■ **ASSIGNMENT 1**
In the Ras text, rewrite the passage between "Expert Solution" and "survival, apoptosis, etc.", inclusive, replacing "molecular switch" with "on-off switch".
■ **ASSIGNMENT 2**
In the Ras text, roughly what share of human cancers have the single amino acid change in Ras?

■ **EXCERPTED TEXT**
▽

Question

In: Biology

A single amino acid change in Ras eliminates its ability to hydrolyze GTP even in the...

A single amino acid change in Ras eliminates its ability to hydrolyze GTP even in the presence of a GTPase-activating protein (GAP). Roughly 30% of human cancers have this change in Ras. You have just identified a small molecule that prevents the dimerization of a receptor tyrosine kinase that signals via Ras. Would you expect this molecule to be effective in the treatment of cancers that express this common, mutant form of Ras? Why or why not?

(Please give me a proper detailed explaination)

Solutions

Expert Solution

Ans- No,

Ras acts as a typical molecular switch. The GTP-bound Ras can activate several downstream effector pathways. Ras signaling regulates many important physiologic processes within a cell, such as cell cycle progression, survival, apoptosis, etc.

△

[Stored records]
▽

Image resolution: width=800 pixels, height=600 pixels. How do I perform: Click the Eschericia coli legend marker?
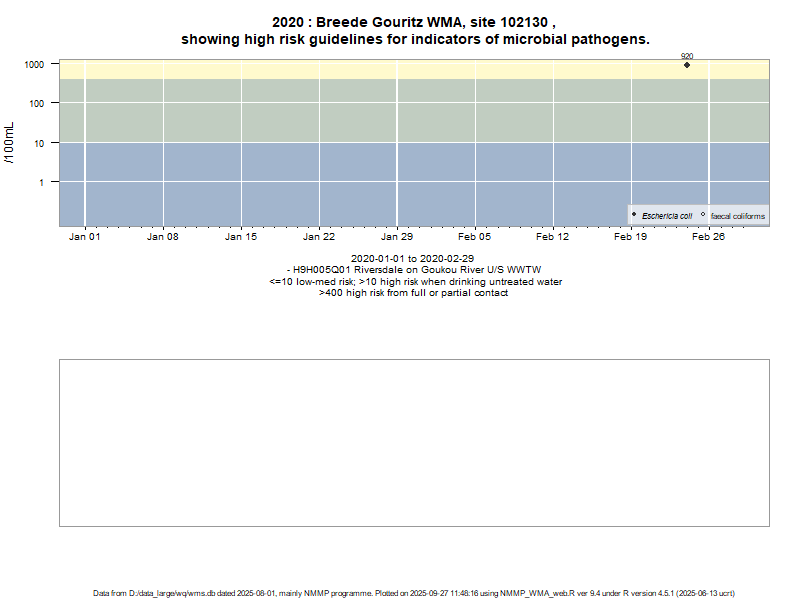coord(634,215)
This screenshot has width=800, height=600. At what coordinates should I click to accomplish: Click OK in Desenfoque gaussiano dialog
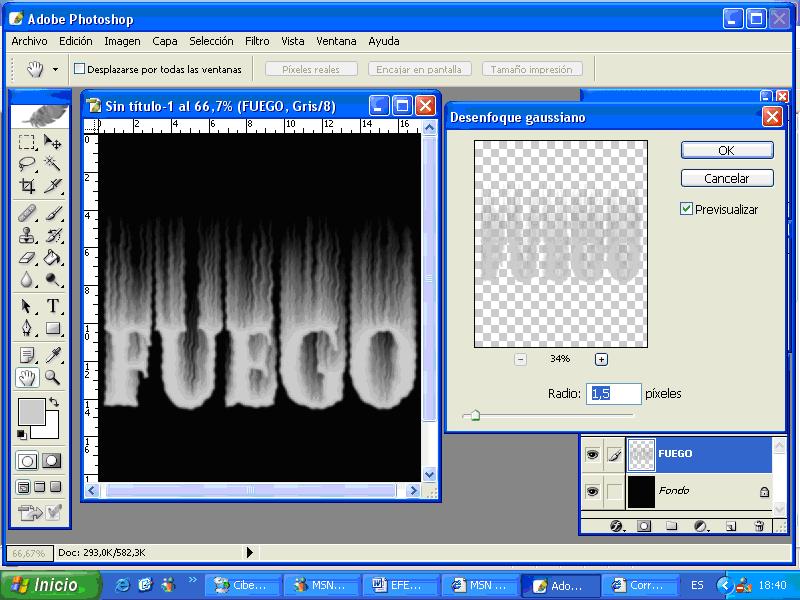click(x=727, y=150)
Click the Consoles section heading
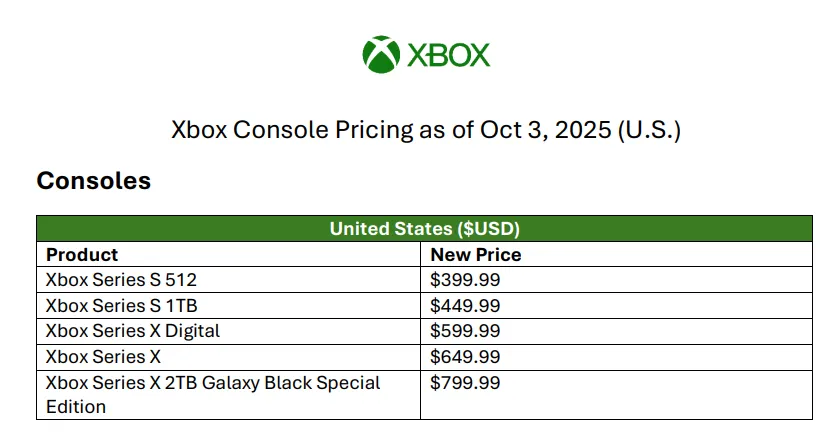Viewport: 840px width, 433px height. click(x=93, y=181)
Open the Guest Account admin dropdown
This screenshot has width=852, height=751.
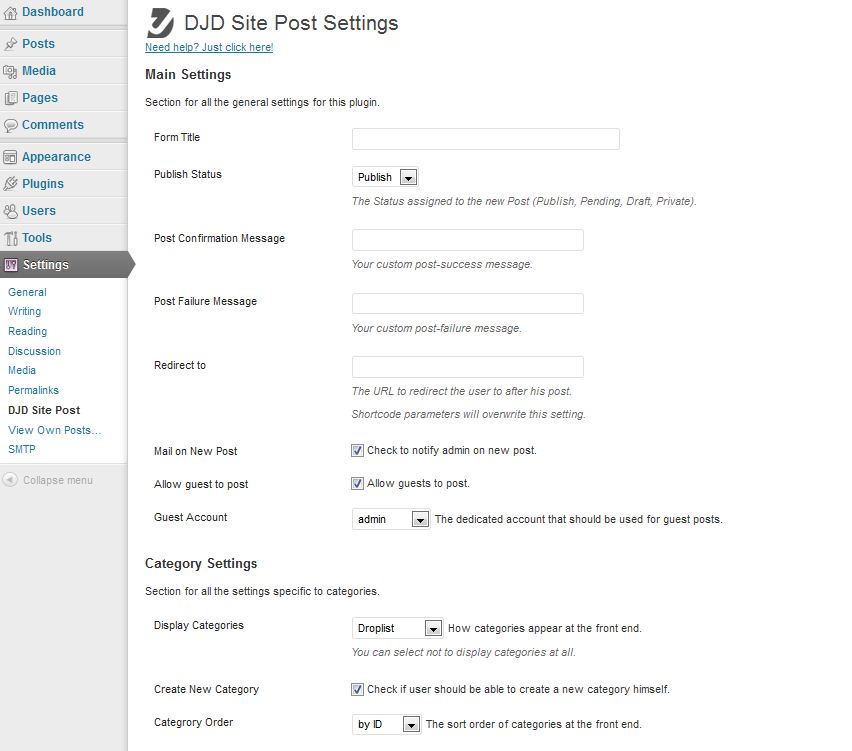tap(391, 520)
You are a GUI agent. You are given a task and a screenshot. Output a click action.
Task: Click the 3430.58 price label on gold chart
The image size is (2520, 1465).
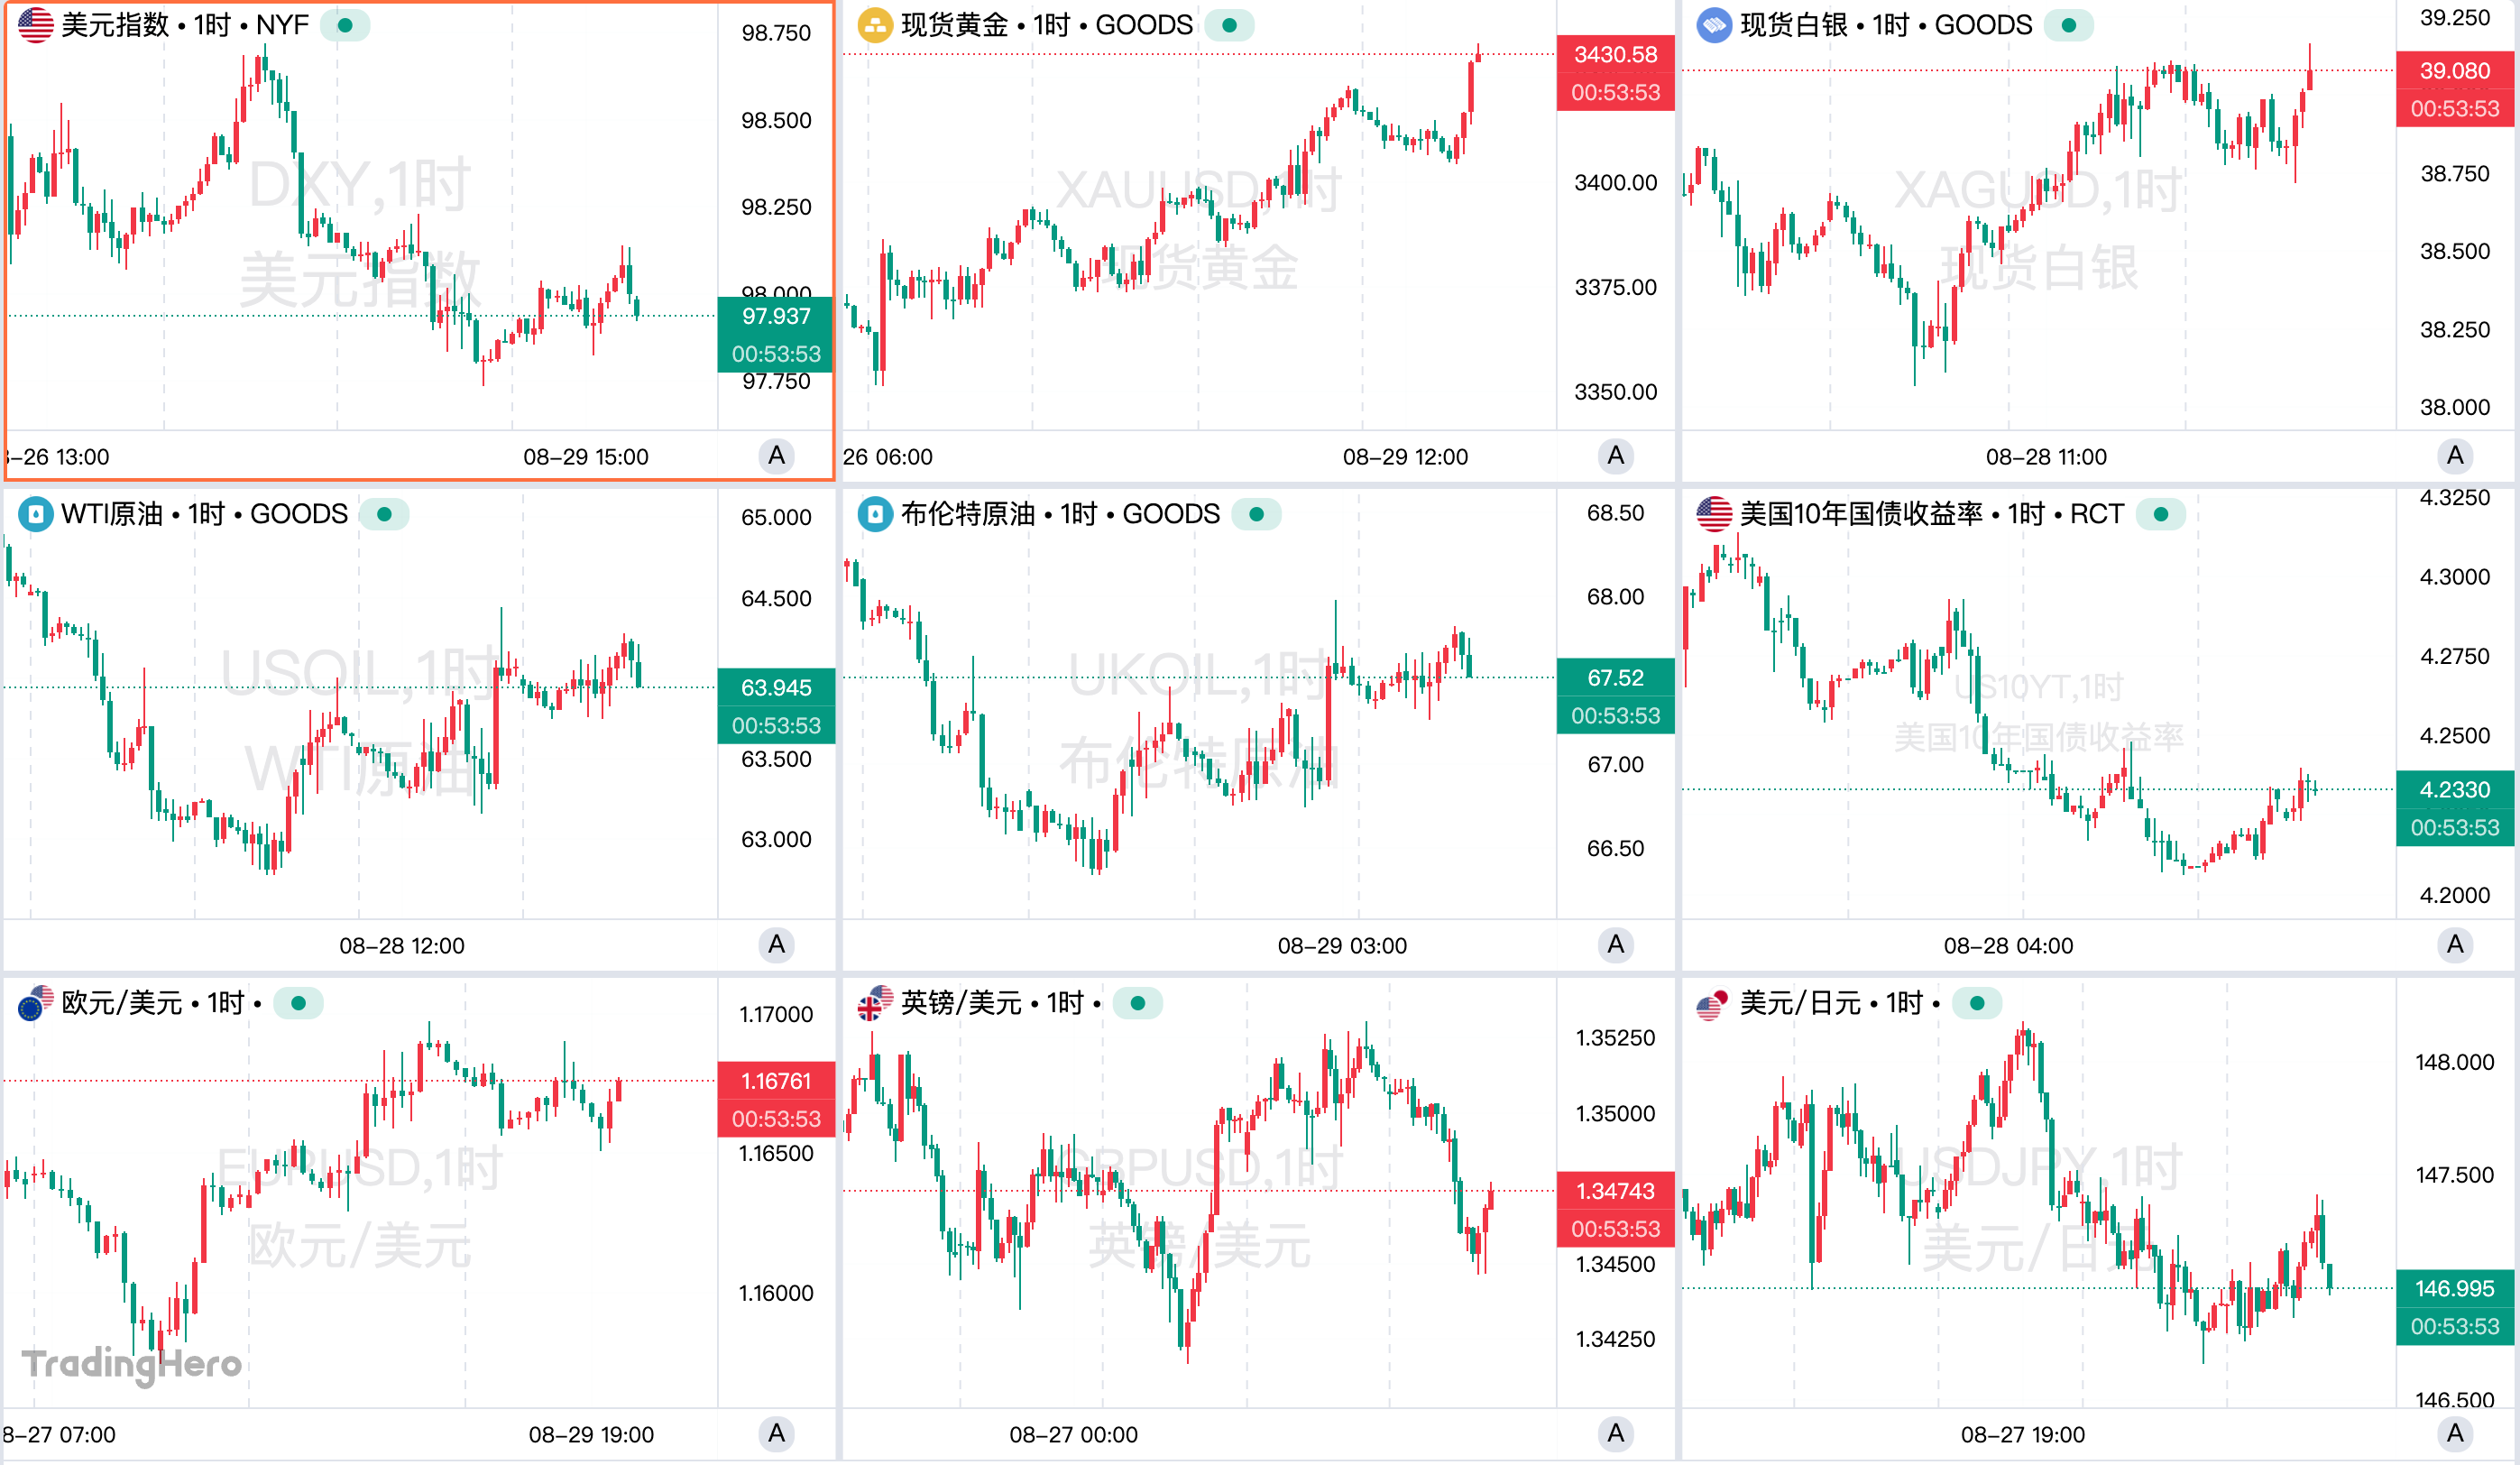[x=1615, y=55]
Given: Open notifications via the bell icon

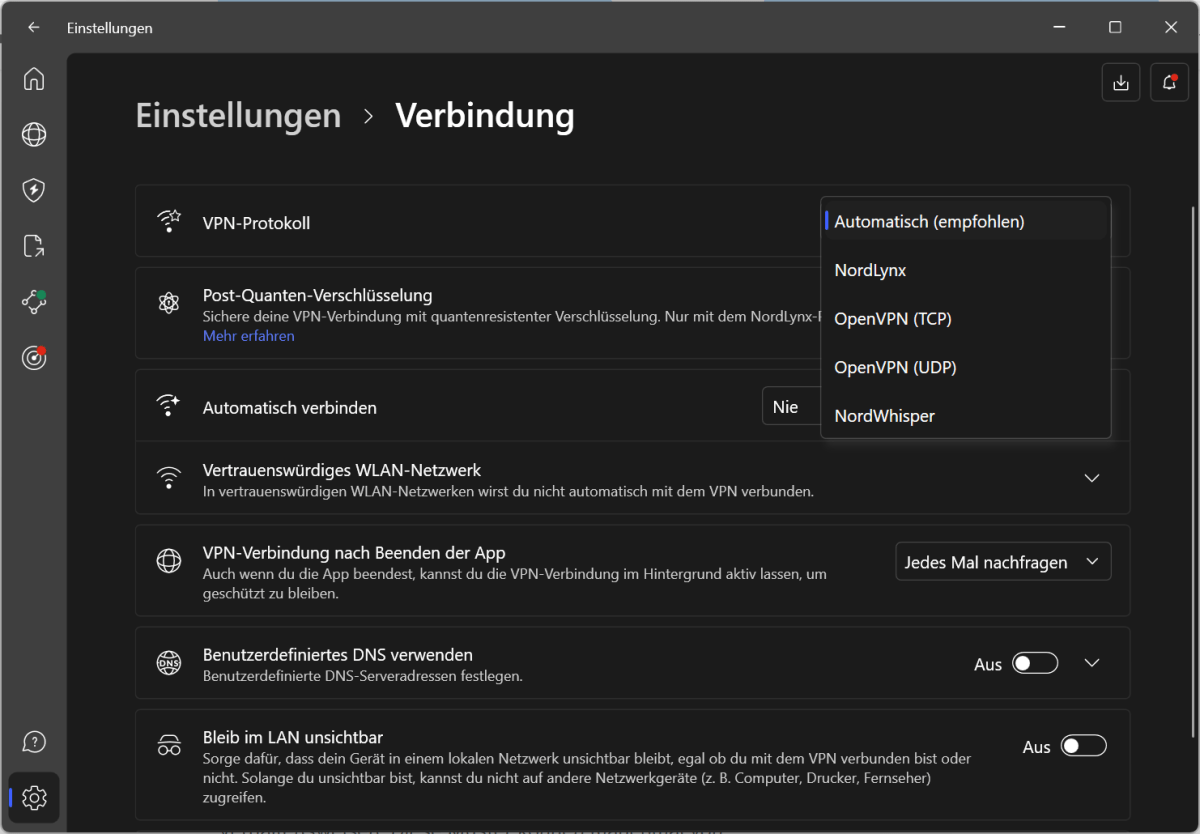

△

■ **YOUR SOLUTION 1**
Expert Solution

Ans- No,

Ras acts as a typical on-off switch. The GTP-bound Ras can activate several downstream effector pathways. Ras signaling regulates many important physiologic processes within a cell, such as cell cycle progression, survival, apoptosis, etc.

■ **YOUR SOLUTION 2**
Roughly 30%.